**REQUIRED ACTION**:
Set the pictures aside and set down only the lines from the line holding "The height and" through the end of the entries below, ends included.

SOURCE RECORDS section start

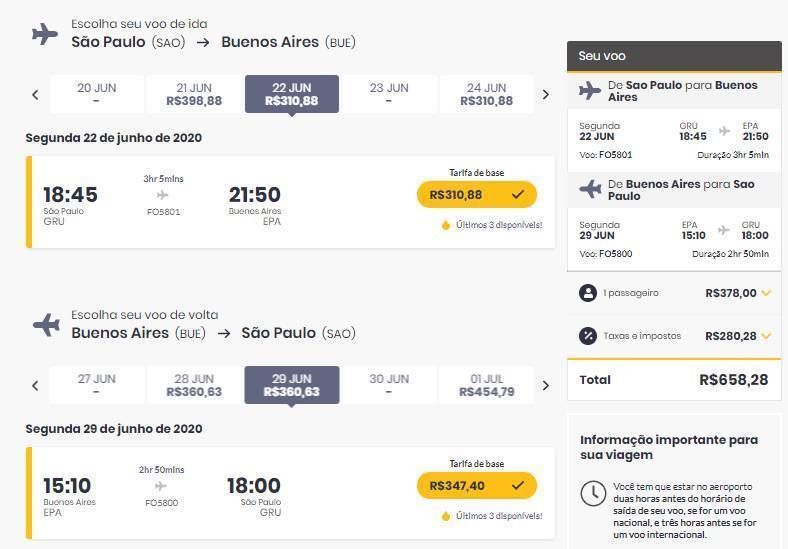Expand Taxas e impostos details chevron

pyautogui.click(x=766, y=335)
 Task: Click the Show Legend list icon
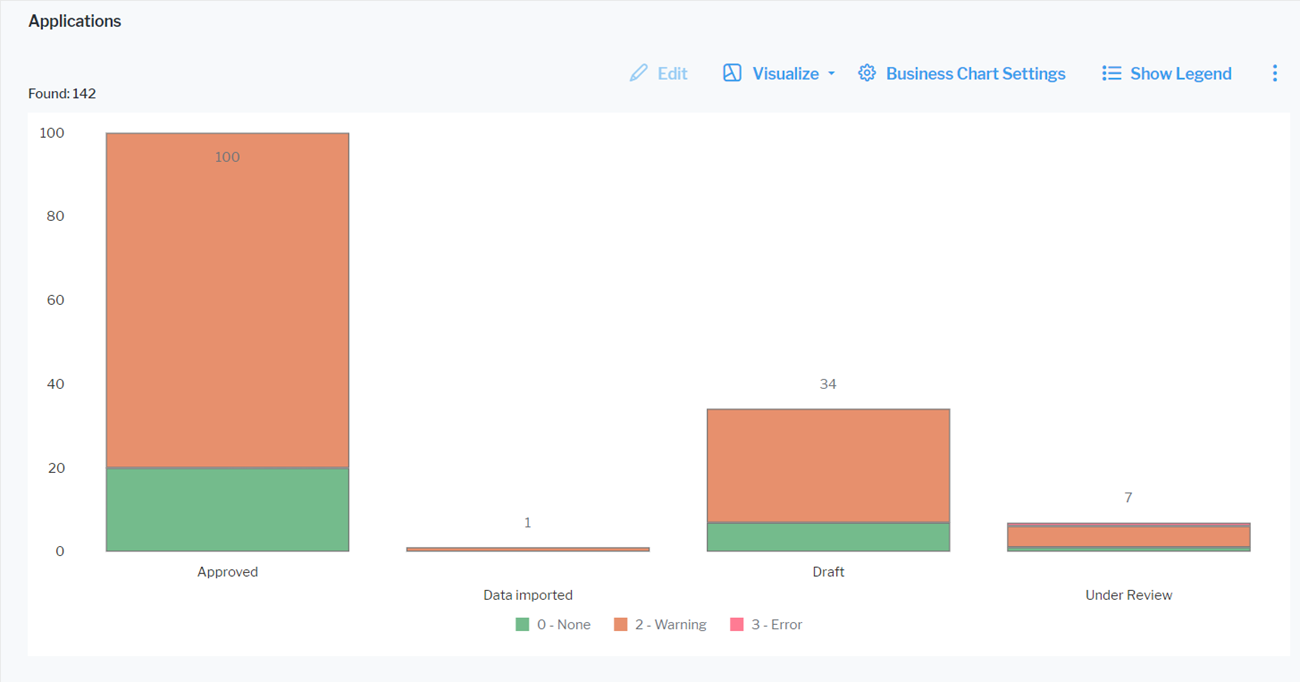1111,73
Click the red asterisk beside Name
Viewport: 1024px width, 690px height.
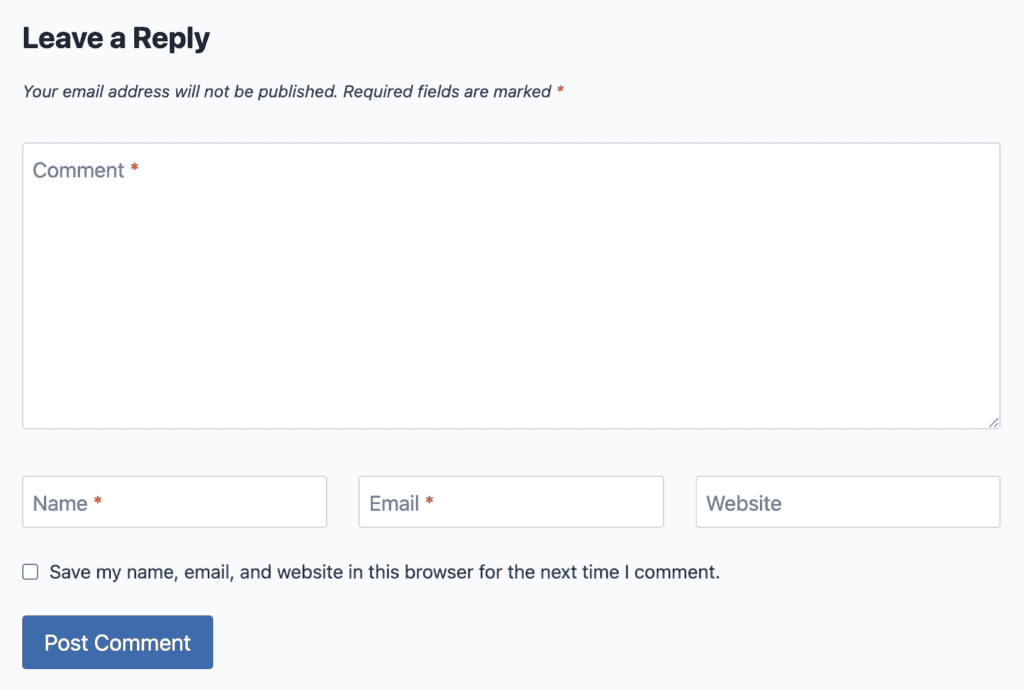pos(97,501)
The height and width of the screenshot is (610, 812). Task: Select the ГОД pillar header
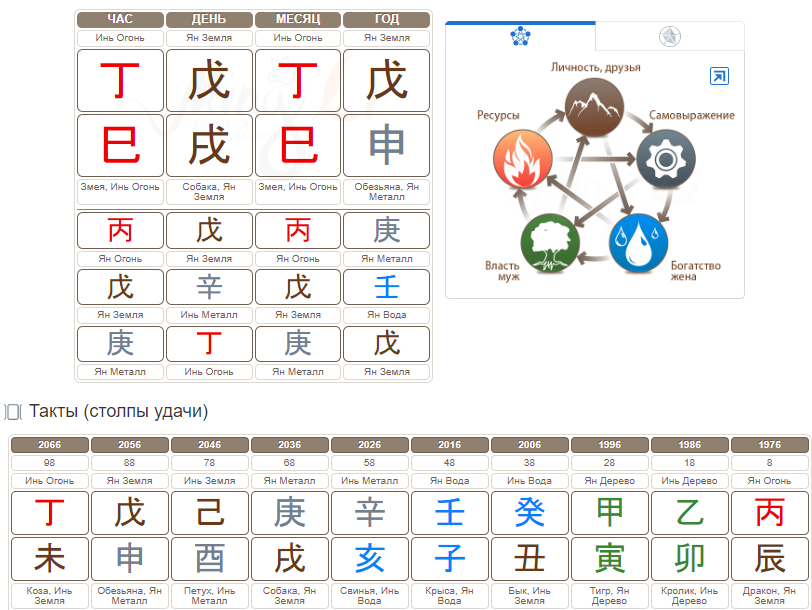click(x=386, y=19)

SOURCE RECORDS section end

**SOLUTION TO THIS EXERCISE**:
The height and width of the screenshot is (610, 812). Task: Select the ГОД pillar header
click(x=386, y=19)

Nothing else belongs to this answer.